Central of Georgia Railway 509 is a 2-8-0 configuration steam locomotive and tender consolidation on static display in downtown Macon, Georgia, United States. After being removed from service at the end of the steam era, it was given to the city of Macon.

==History==
Central of Georgia Railway (CofG) 509 was built by the Baldwin Locomotive Works as one of 24 C-4 class locomotives for the railway in December 1906. This was the fourth generation in the C class series that was delivered to CofG. The locomotive was originally built under road number 1709 along with the other C-4 locomotives consisting of numbers from 1700 to 1724. It was then renumbered in 1925 to the current number of 509. CofG started to increase its numbers in more powerful steam locomotives and the C-4 class locomotives were then put to branch line use. While some of the C-4 locomotives were used for switching, the others were operating between Macon, Athens, Gordon, Milledgeville, Machen, and Porterdale.

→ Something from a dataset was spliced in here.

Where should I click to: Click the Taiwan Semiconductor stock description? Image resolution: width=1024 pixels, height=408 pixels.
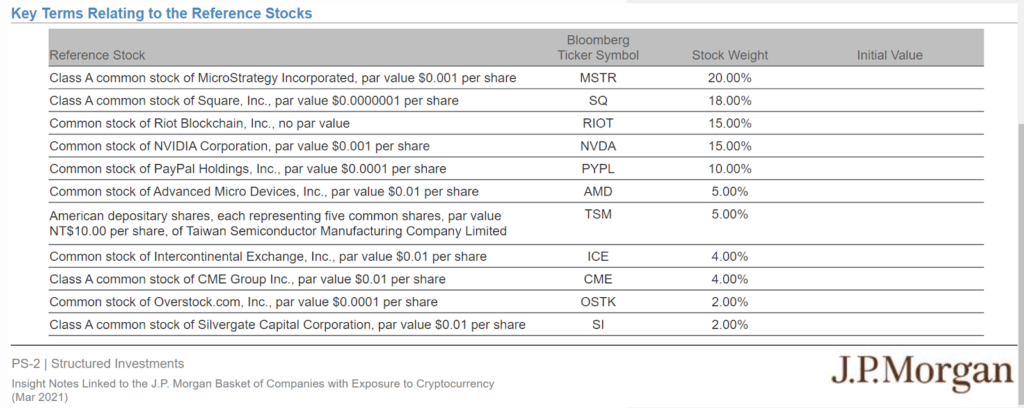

As the use of steam engines declined and they were replaced with diesels, most of the C-4 locomotives were retired by September 1950 with the rest of the C-4 locomotives retired in next three years. 509 was selected as one of the few engines to be kept for preservation by CofG. A letter from November 12, 1953, stated that one 450-class engine, one 500-class engine, and one engine that is the smallest and oldest were to be kept. They would be placed in various places in Georgia; the 500 allocated to Macon, the 450 to Columbus, and the smallest to Savannah. The letter stated that the engines should be kept undercover to prevent deterioration.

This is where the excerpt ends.